まとまったお休みが取れ、よその土地に行ってそこの「ソウル・フード」に出会った方もいらっしゃるでしょう。

soulの用法

この言葉はゲルマン語系であり、ドイツ語Seeleゼーレと同源です。

「魂」

「魂」「霊魂」という訳語がまず思い浮かぶのではないでしょうか。

「the immortality of the soul
霊魂の不滅」
(小学館プログレッシブ英和中辞典)

ドイツ語Seeleも同様です。

「seine Seele dem Teufel verschreiben
悪魔に魂を売り渡す」
(小学館プログレッシブ独和辞典)

動詞verschreibenフェアシュライブンの中核になっている要素「schreib」は「書く」という話であり、verschreiben全体はここでは「譲渡確約書を作る」という意味です。

何となく、Johann Wolfgang von Goetheヨハン・ヴォルフガンク・フォン・グータの『Faustファウスト』に出てくる、ファウスト博士が

「悪魔メフィストと出会い、死後の魂の服従を交換条件に、現世で人生のあらゆる快楽や悲哀を体験させるという契約を交わす」
(ウィキペディア)

という話を思い出させます。

似たような「神話」を持つのが、アメリカのギター奏者兼歌手Robert Johnsonロバート・ジョンスンです。

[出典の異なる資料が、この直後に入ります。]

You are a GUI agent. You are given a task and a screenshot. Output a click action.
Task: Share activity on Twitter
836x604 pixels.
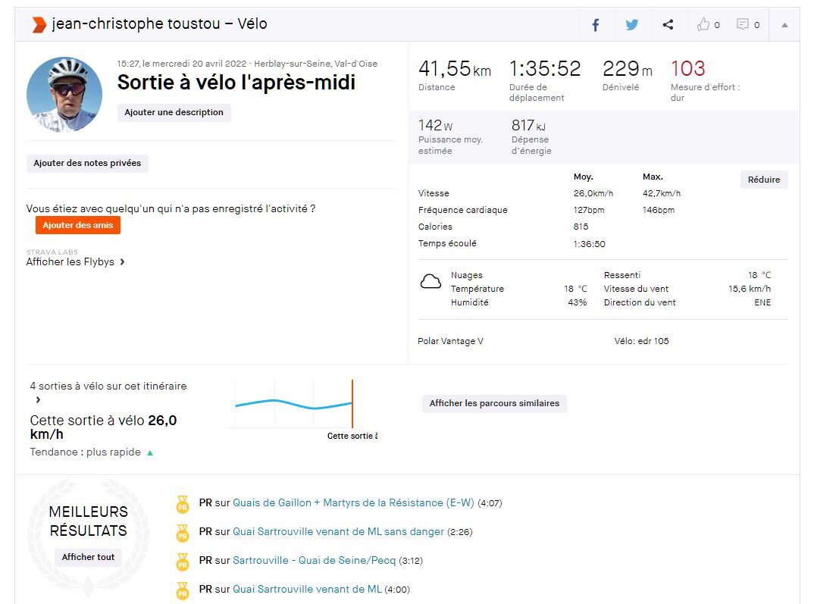[x=631, y=25]
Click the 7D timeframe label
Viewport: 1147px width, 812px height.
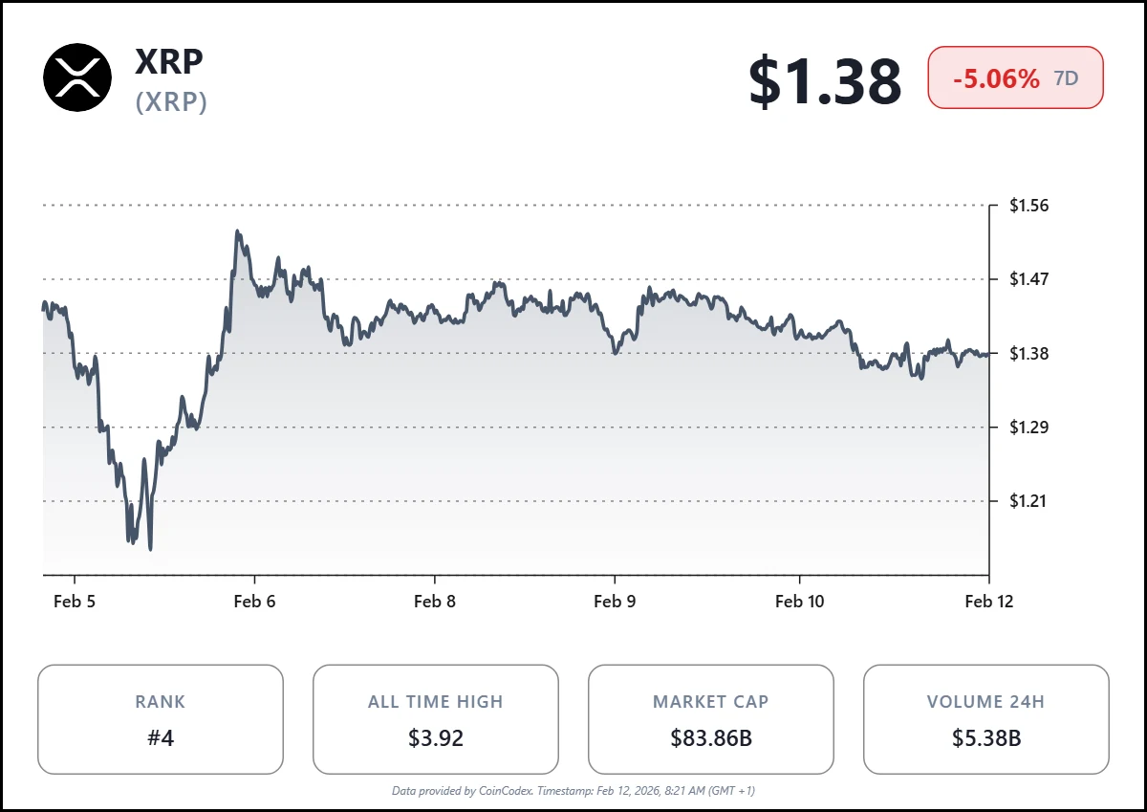point(1067,78)
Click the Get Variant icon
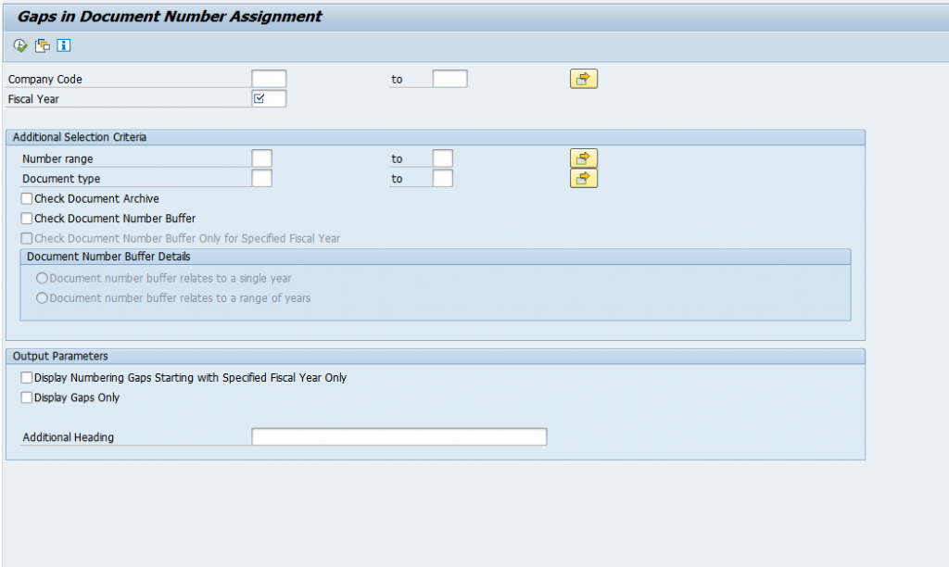 coord(43,45)
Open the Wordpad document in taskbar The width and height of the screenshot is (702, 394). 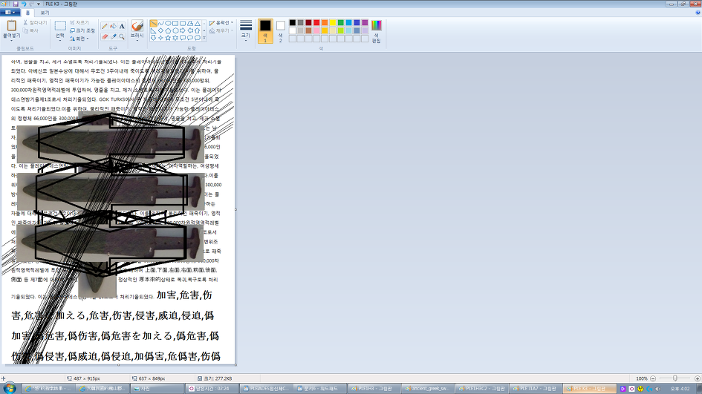point(318,388)
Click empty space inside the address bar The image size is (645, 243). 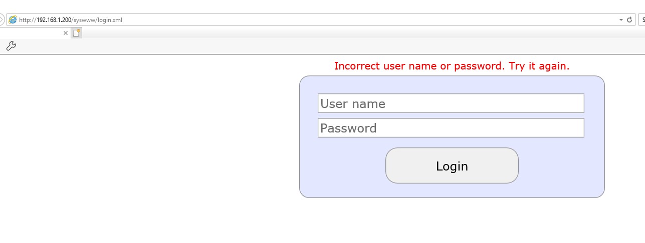[351, 20]
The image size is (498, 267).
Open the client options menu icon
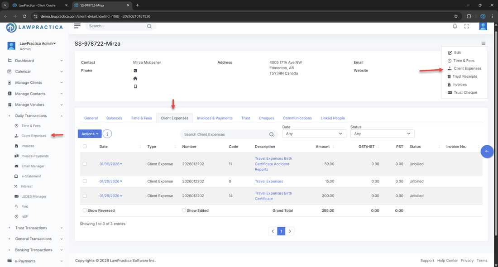click(484, 43)
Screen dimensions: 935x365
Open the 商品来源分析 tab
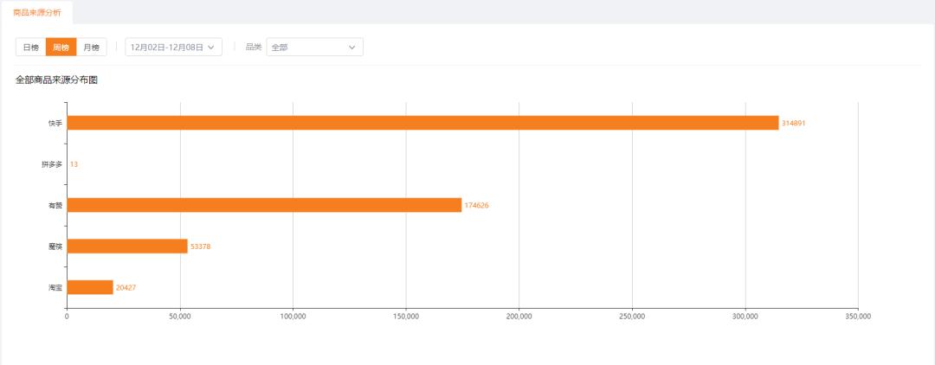point(36,12)

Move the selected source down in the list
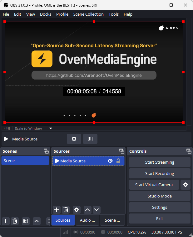click(97, 210)
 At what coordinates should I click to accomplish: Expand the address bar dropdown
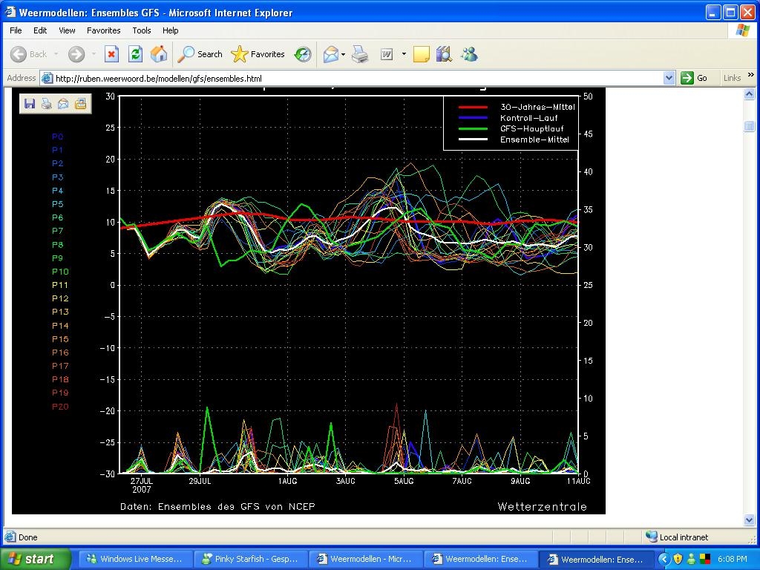coord(669,78)
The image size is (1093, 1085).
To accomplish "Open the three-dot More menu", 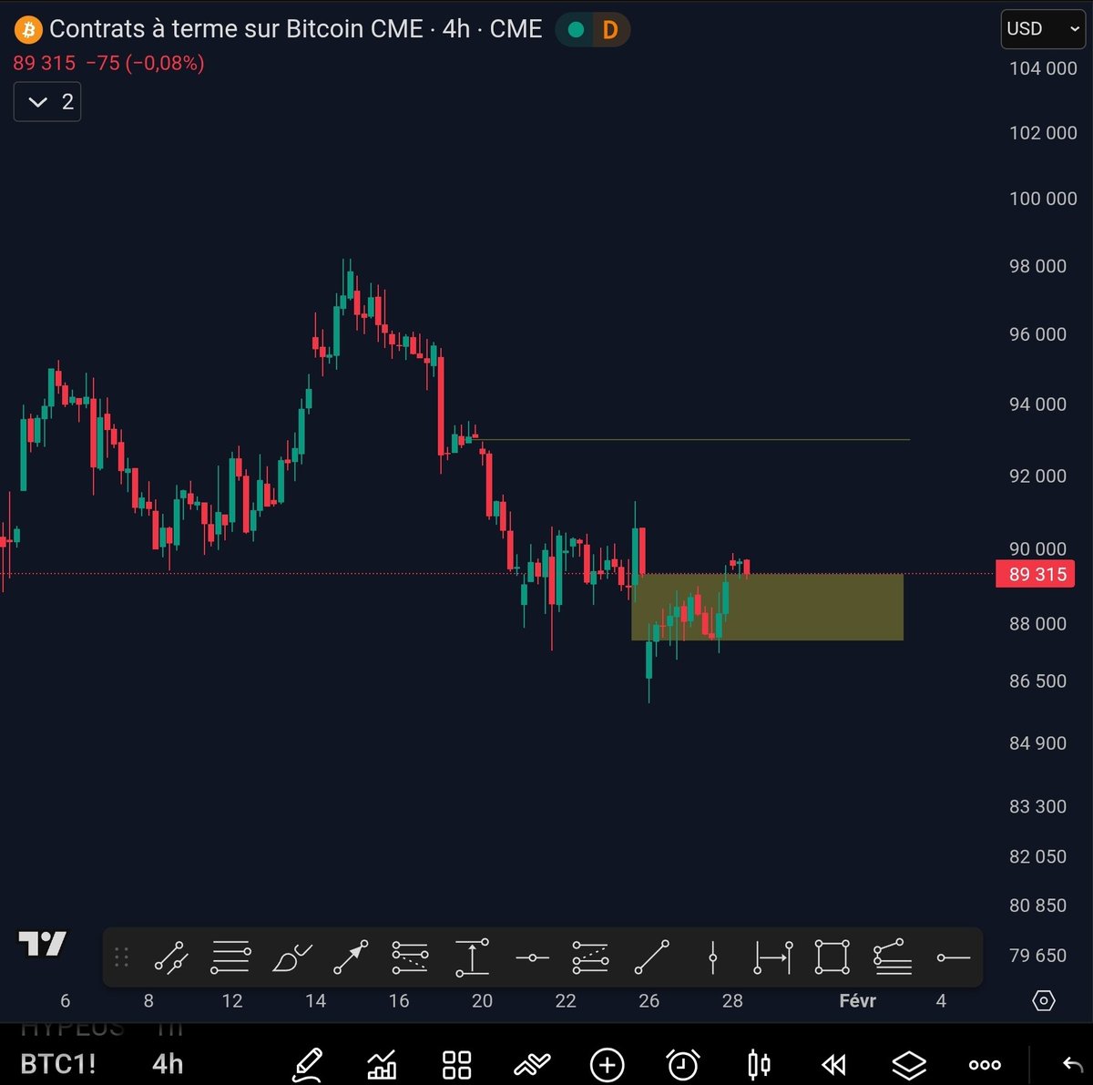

「Johnson's poorly documented life and death have given rise to much legend. The one most closely associated with him is that he sold his soul to the devil at a local crossroads to achieve musical success.
(ジョンスンの人生と死は記録が乏しいので、多くの伝説が生まれた。ジョンスンと言えば…ということで最も連想される伝説は、地元の十字路で悪魔に魂を売って音楽的成功を収めた、というものである)」
ウィキペディア

そんな話が生まれるほど、ギターの腕前がすごかった、ということです。

彼の作品で最もよく知られているのは、やはり『Cross Road Blues』(訳すなら『十字路のブルーズ』か)と呼ばれる曲です。

しかしなぜ「十字路」?

「This is based largely on folklore of the American South that identifies a crossroads as the site where such pacts are made, although the lyrics do not contain any references to Satan or a Faustian bargain.
(この話が主として基にしているのは、十字路とはそのような契約が結ばれる現場とみなすアメリカ南部の民間伝承である。もっともこの曲の歌詞中には悪魔にも、ファウスト的契約にも言及はないのだが)」(

『Cross Road Blues』
https://www.youtube.com/watch?v=bJ_7nYEpkBo

「心」「精神」

「bare one's soul
心を打ち明ける
put one's heart and soul into ...
…に身も心も打ち込む」
(小学館プログレッシブ英和中辞典)

「eine zarte Seele haben
心がこまやかである
Sie hat keine Seele.
彼女には情がない」
(小学館プログレッシブ独和辞典)

soul mateという言葉のsoulはこの意味であると思われます。

「心の友,相性のいい人(◆特に異性)」
(小学館プログレッシブ英和中辞典)

アメリカの歌手Michael Franksマイクル・フランクスの曲に『Soul Mate』があります。(西暦1993年/平成5年)

『Soul Mate』
https://www.youtube.com/watch?v=Ke6NuOUpw0Y

歌詞中には「こういうsoul mateを見つけなさい」というアドヴァイスが出てきており、作者フランクスの持論が展開されます。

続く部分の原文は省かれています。